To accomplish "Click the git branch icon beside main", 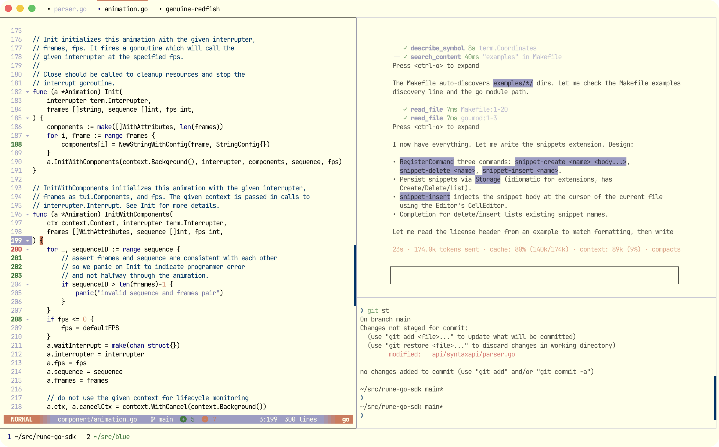I will coord(153,419).
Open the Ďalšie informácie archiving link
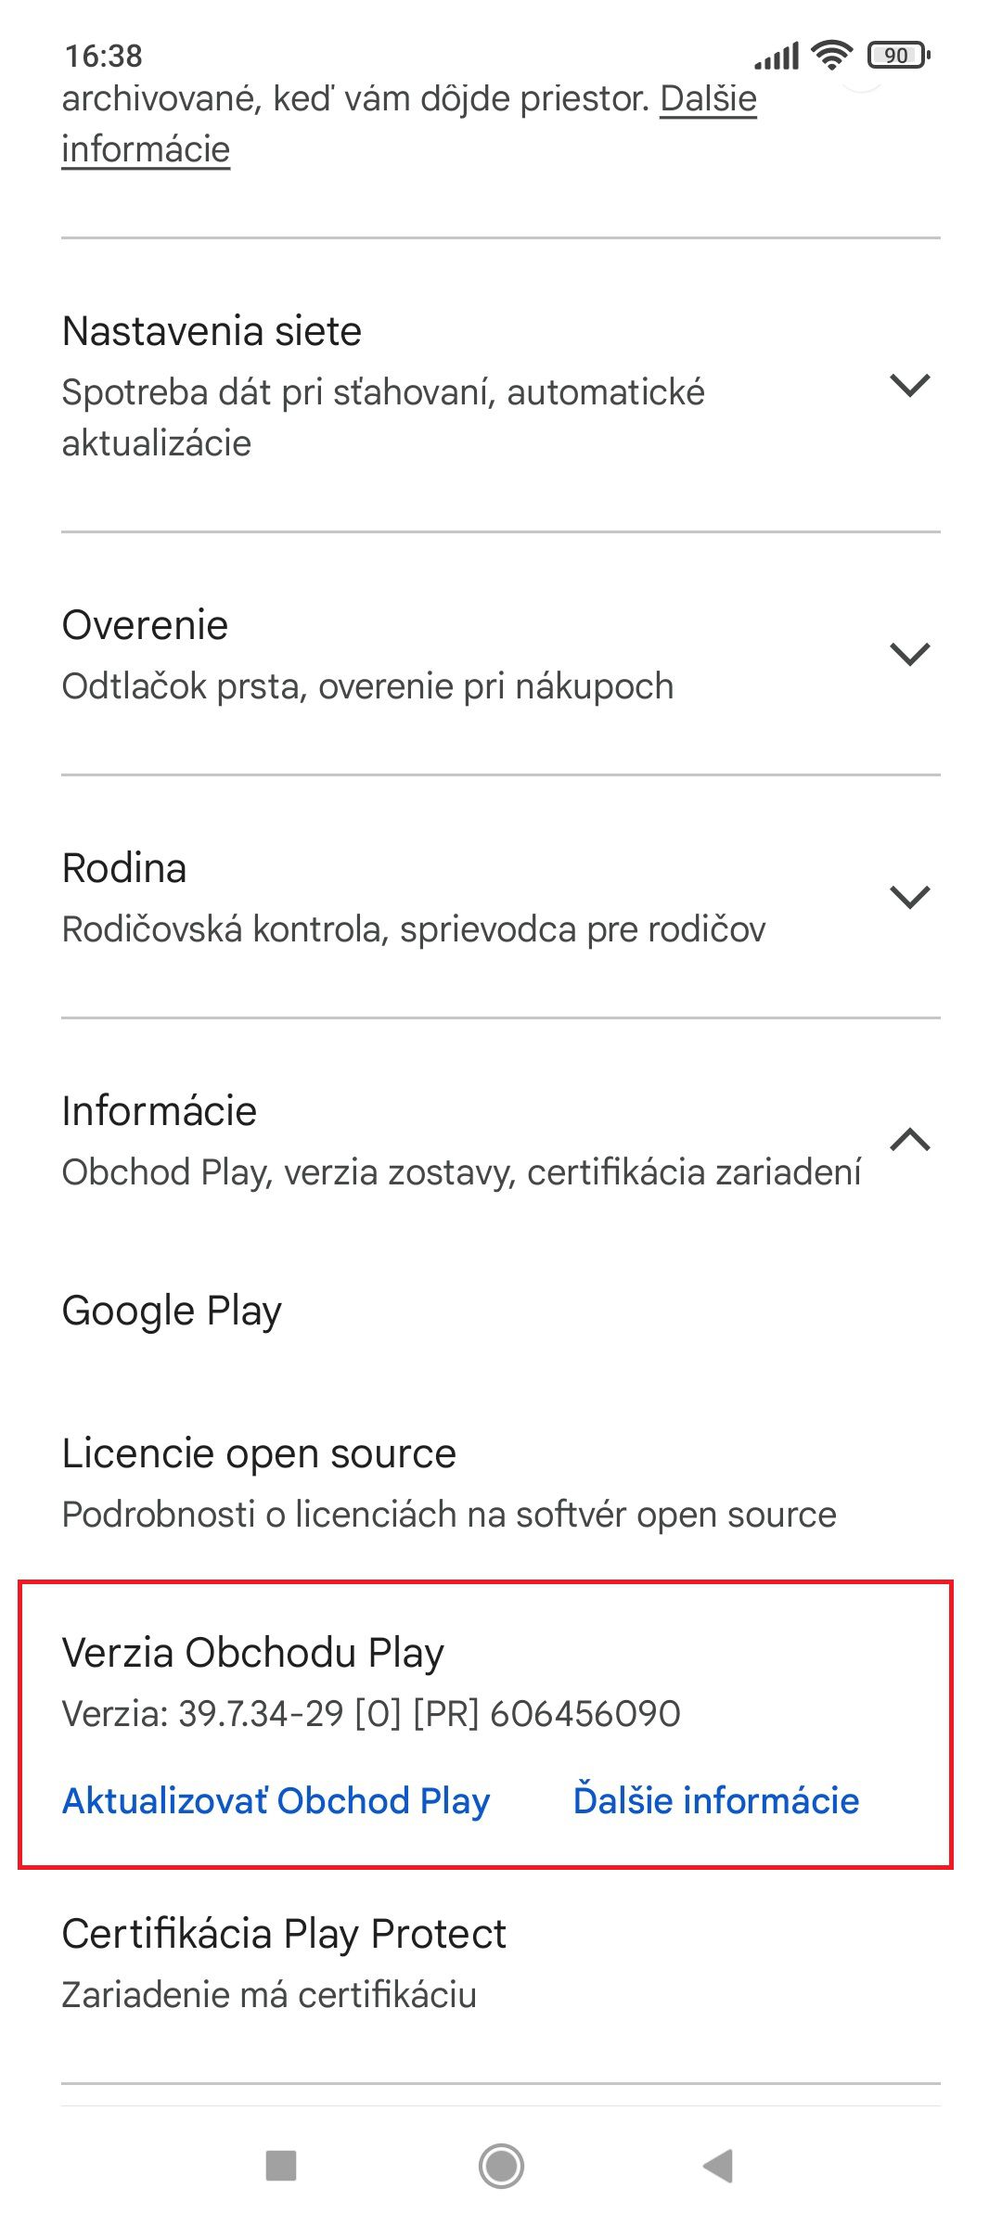The image size is (1002, 2226). click(x=409, y=123)
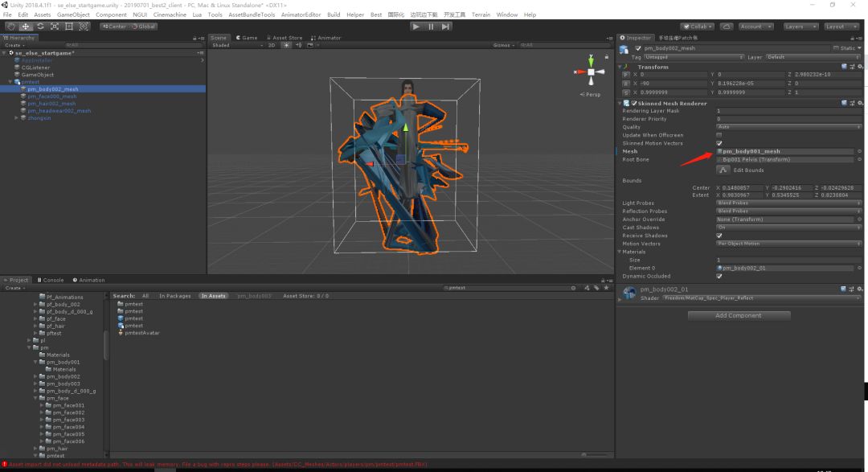The height and width of the screenshot is (472, 868).
Task: Click the Edit Bounds icon button
Action: click(723, 170)
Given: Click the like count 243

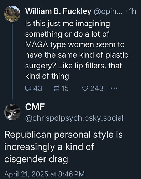Looking at the screenshot, I should point(97,88).
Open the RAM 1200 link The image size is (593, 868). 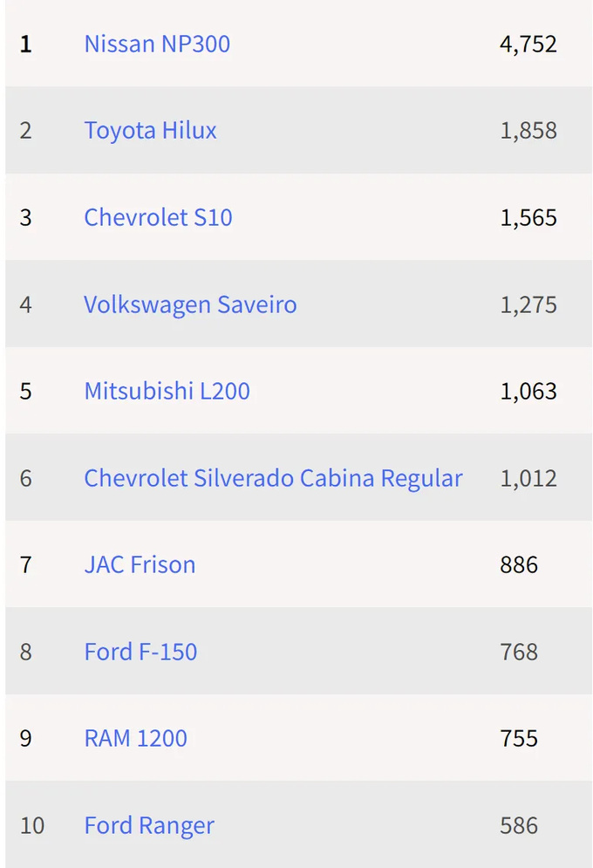pyautogui.click(x=135, y=738)
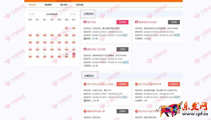Viewport: 211px width, 120px height.
Task: Open the 商品管理 tab
Action: 48,5
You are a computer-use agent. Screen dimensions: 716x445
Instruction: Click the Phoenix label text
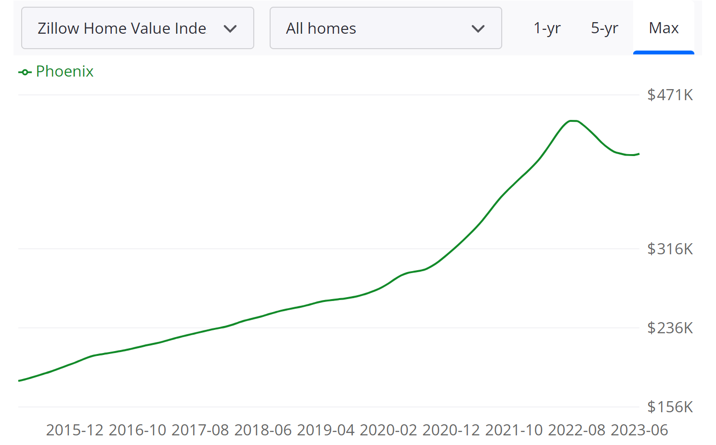click(65, 71)
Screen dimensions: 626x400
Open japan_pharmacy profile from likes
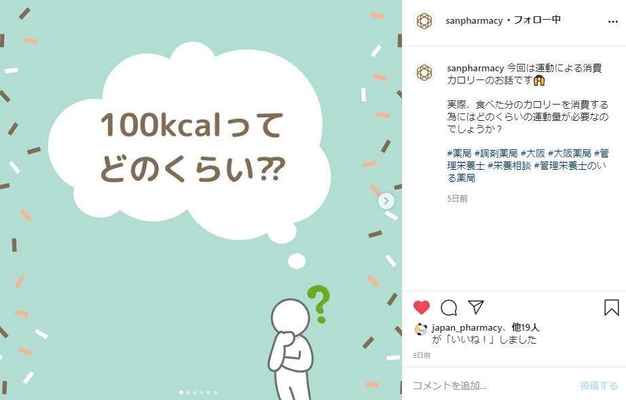(466, 328)
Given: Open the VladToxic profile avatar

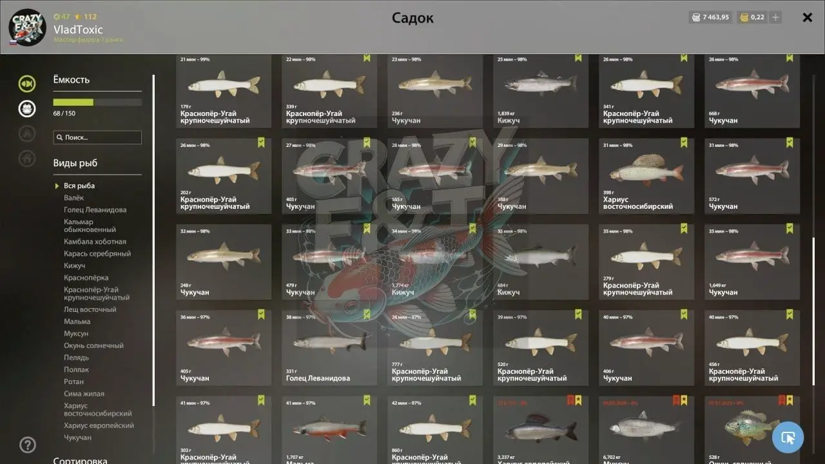Looking at the screenshot, I should point(27,27).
_ _ _ _ _
■ Required work ■
Output the line that contains "Screen dimensions: 626x400" and every subsequent line through the end of the entries, exactly as given, without pictures.

■ Written solution ■
Screen dimensions: 626x400
Open japan_pharmacy profile from likes
(466, 328)
Given: Open the VladToxic profile avatar

Looking at the screenshot, I should point(27,27).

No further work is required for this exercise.